"Exploring the future of work & the freelance economy"
SLUIT MENU

Met deze maatregelen wil het kabinet de externe inhuur in de publieke sector in de hand houden

Om de inhuur van externen in de publieke sector te beperken, wil minister van Sociale Zaken en Werkgelegenheid (SZW) Karien van Gennip onder andere regionale flexpools. Dat blijkt uit een brief die zij stuurde aan de Tweede Kamer.

Het groeiend aantal zzp’ers in de publieke sector baart de politiek zorgen. De Tweede Kamer heeft zich eerder uitgesproken voor het terugdringen van de inhuur van externen bij de Rijksoverheid en het aanpakken van schijnzelfstandigheid in de zorg. In een brief aan de Kamer zet minister van Gennip (SZW) een aantal mogelijke maatregelen daarvoor op een rij: goed werkgeverschap, onderling uitwisselen van personeel en een regionaal arbeidscontract.

Drijfveren voor zzp-schap

Medewerkers in de publieke sector willen meer regie hebben om hun eigen werktijden te bepalen. Dat is voor hen de belangrijkste reden om de overstap naar het zzp’erschap maken, zo blijkt uit onderzoek van het ministerie. Ook willen zij een betere werk-privébalans. Deze redenen zijn anders dan de beweegredenen van mensen die gaan ondernemen, zo onderstreept de minister in haar brief, zoals persoonlijke ontwikkeling of netto meer verdienen.
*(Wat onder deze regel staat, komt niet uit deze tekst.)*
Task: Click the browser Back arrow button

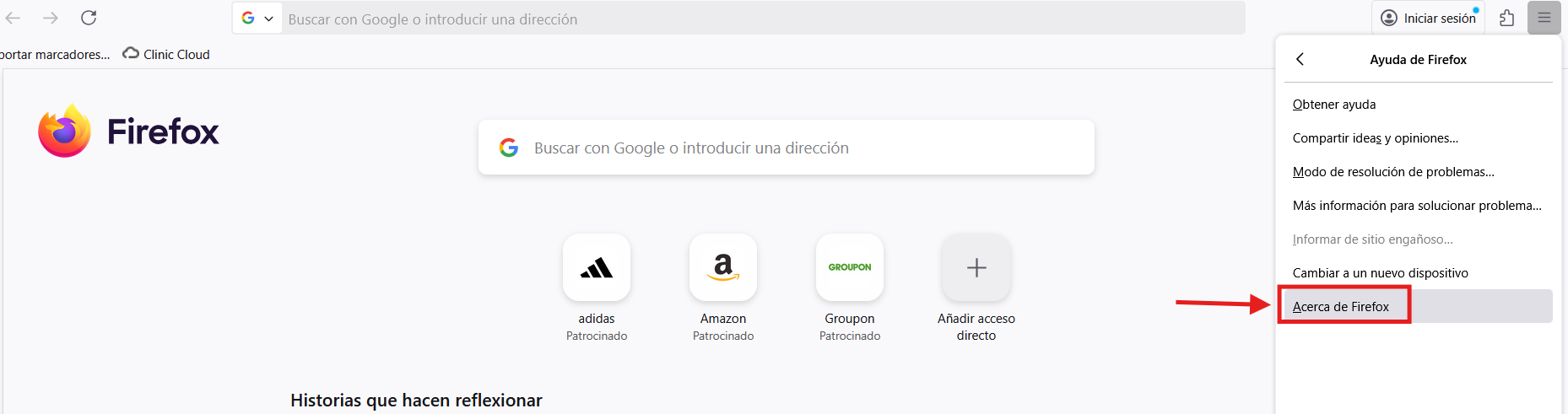Action: (x=14, y=18)
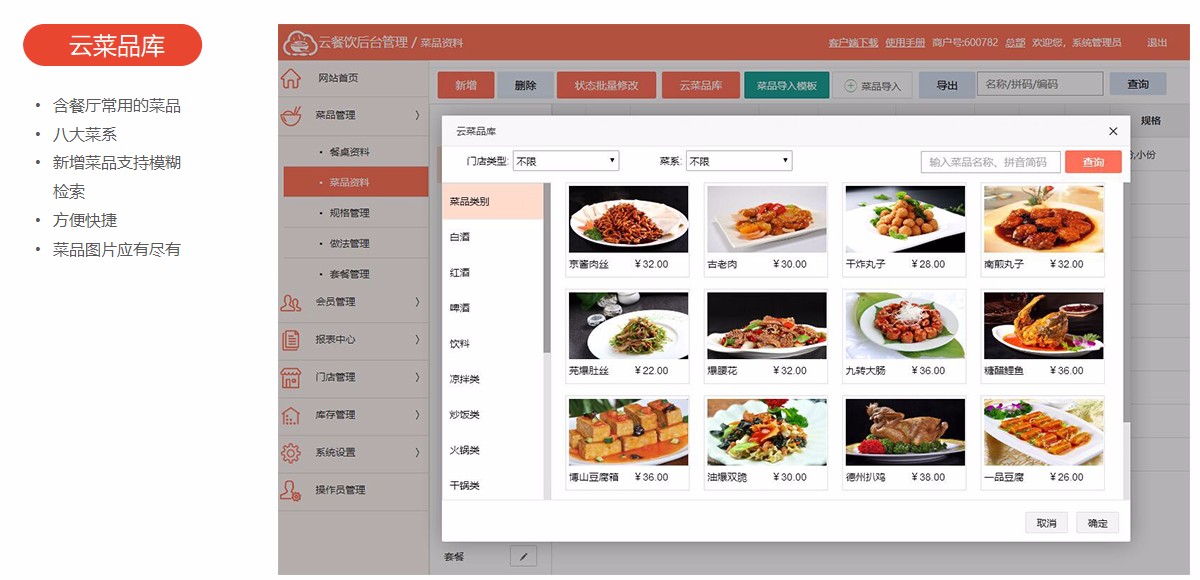Click the warehouse icon for 库存管理

(291, 415)
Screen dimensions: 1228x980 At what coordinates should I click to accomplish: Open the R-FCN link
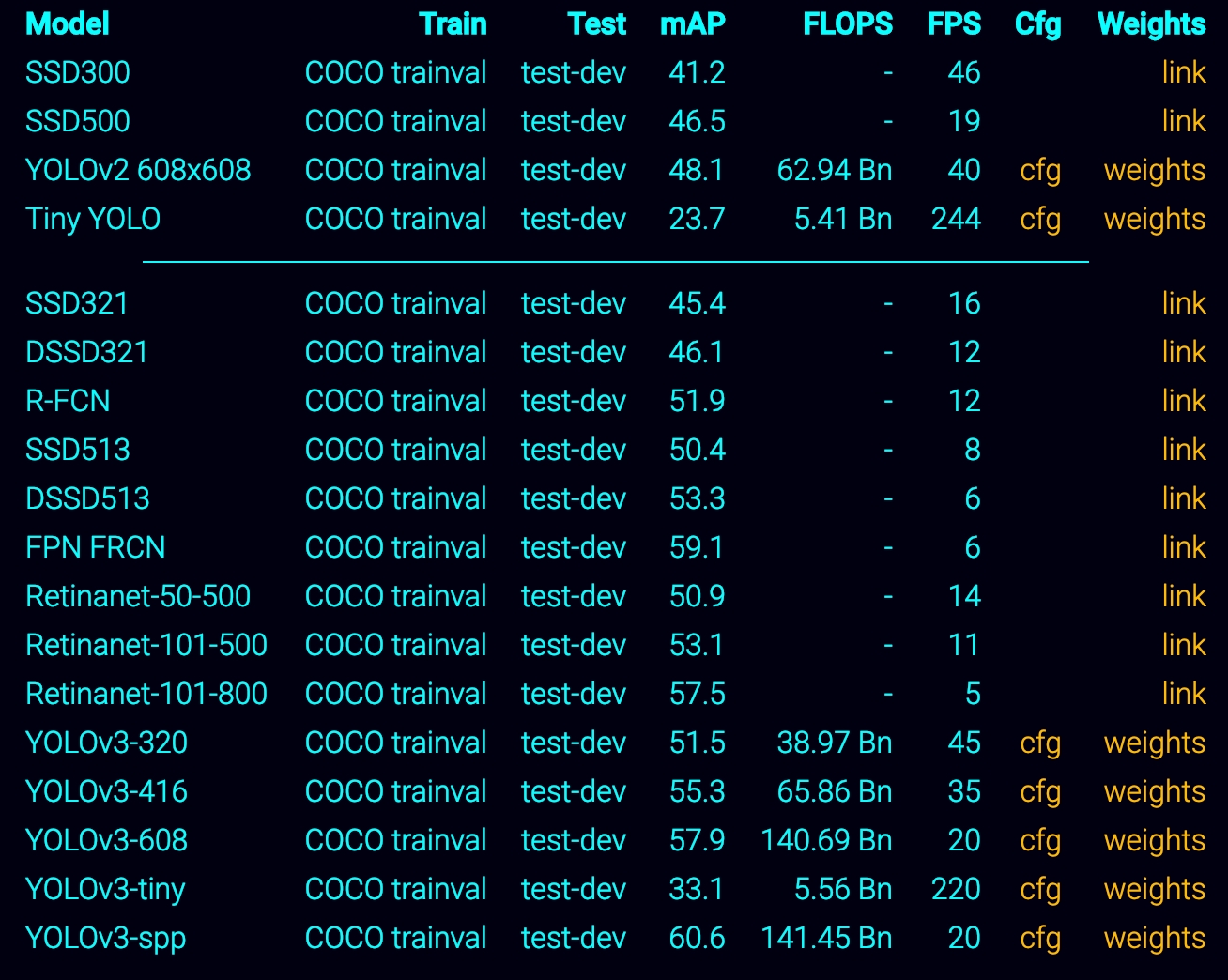(1183, 402)
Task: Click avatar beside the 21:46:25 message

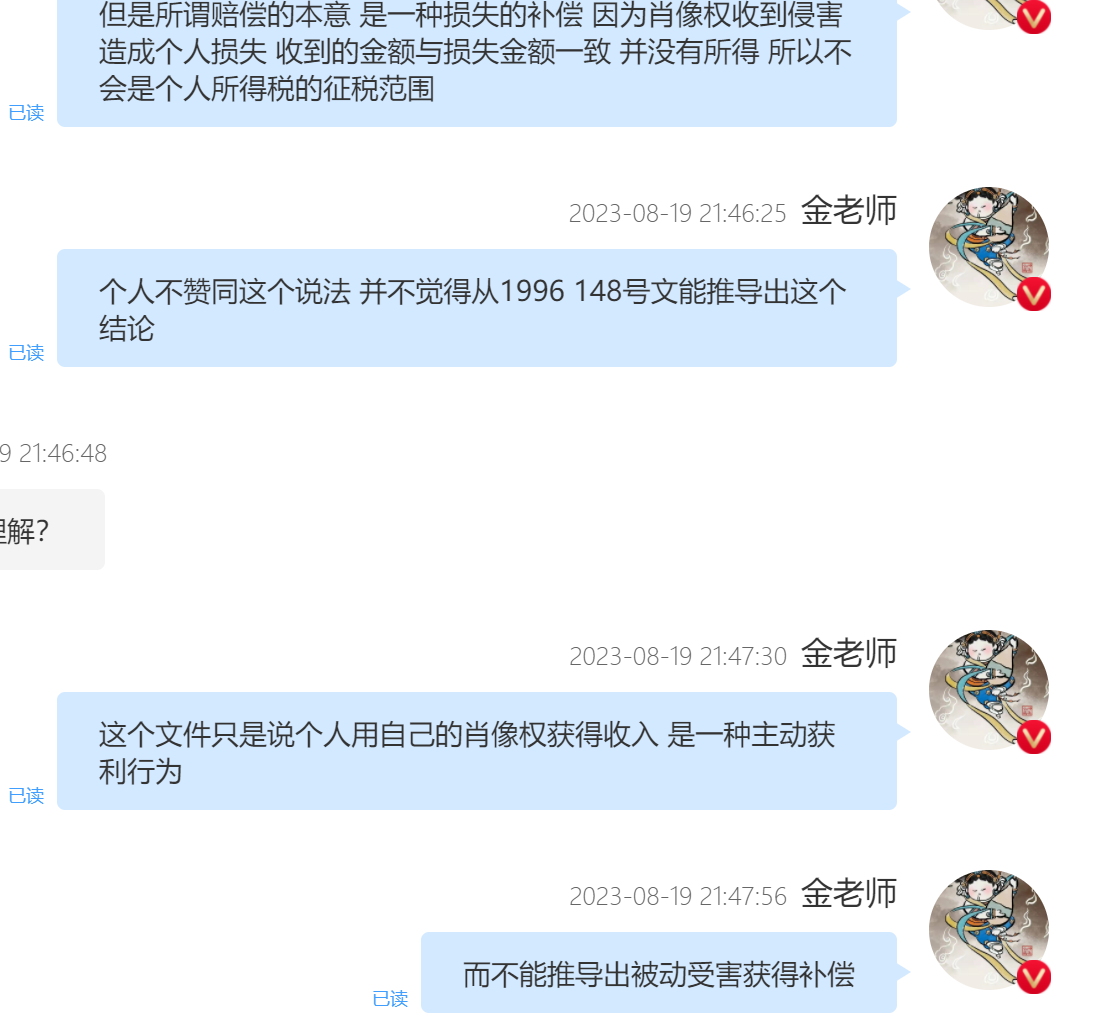Action: (988, 247)
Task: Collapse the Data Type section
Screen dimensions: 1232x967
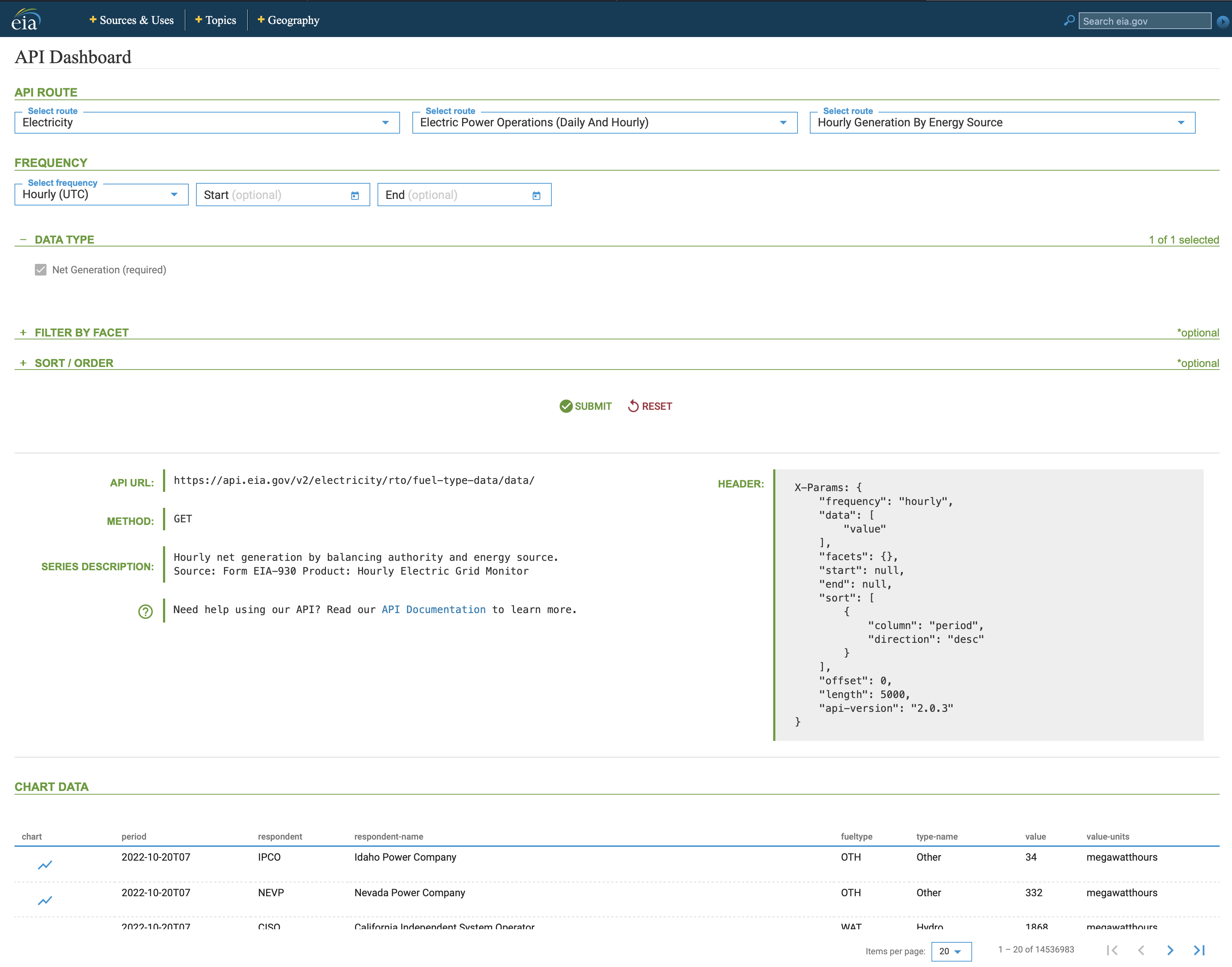Action: click(23, 240)
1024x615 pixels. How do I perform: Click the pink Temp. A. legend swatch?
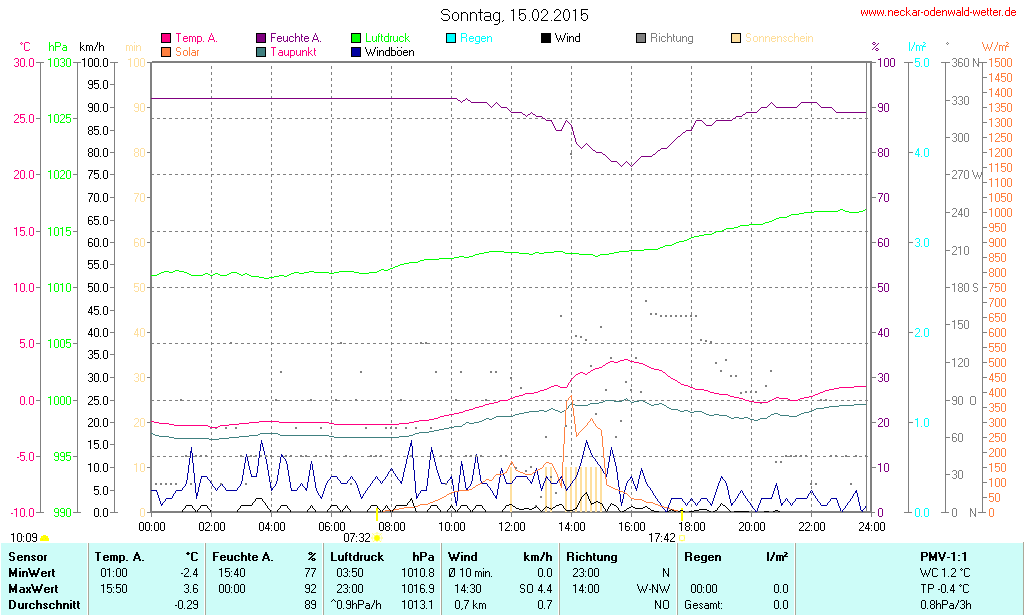pos(166,38)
Bron: Zelfstandigen Enquête Arbeid 2023, met eigen bewerkingen SZW. Dit overzicht bevat alleen zelfstandigen die zelf niet ook in loondienst werken en die geen personeel in dienst hebben. Het geven van meerdere antwoorden is mogelijk.

 

Goed werkgeverschap

Met andere woorden: deze medewerkers stromen uit om zzp’er te worden omdat zij behoefte hebben aan flexibiliteit en autonomie in hun werk. Daarom wil het ministerie zich hard inzetten om beter werkgeverschap mogelijk te maken voor werknemers in deze sectoren.

Zo stimuleert het ministerie gesprekken tussen werkgevers om de best practices voor goed werkgeverschap te delen. Een voorbeeld dat de minister noemt, is een zorgorganisatie die  werknemers in loondienst voorrang geeft bij de roostering. Dit is een reactie op de situatie waarbij extern ingehuurd personeel de voorrang kreeg op het rooster en de medewerkers de overgebleven diensten moesten vullen. Daarnaast kijkt het ministerie ook naar pilots onder teams in de kinderopvang die zelf hun eigen roosters samenstellen.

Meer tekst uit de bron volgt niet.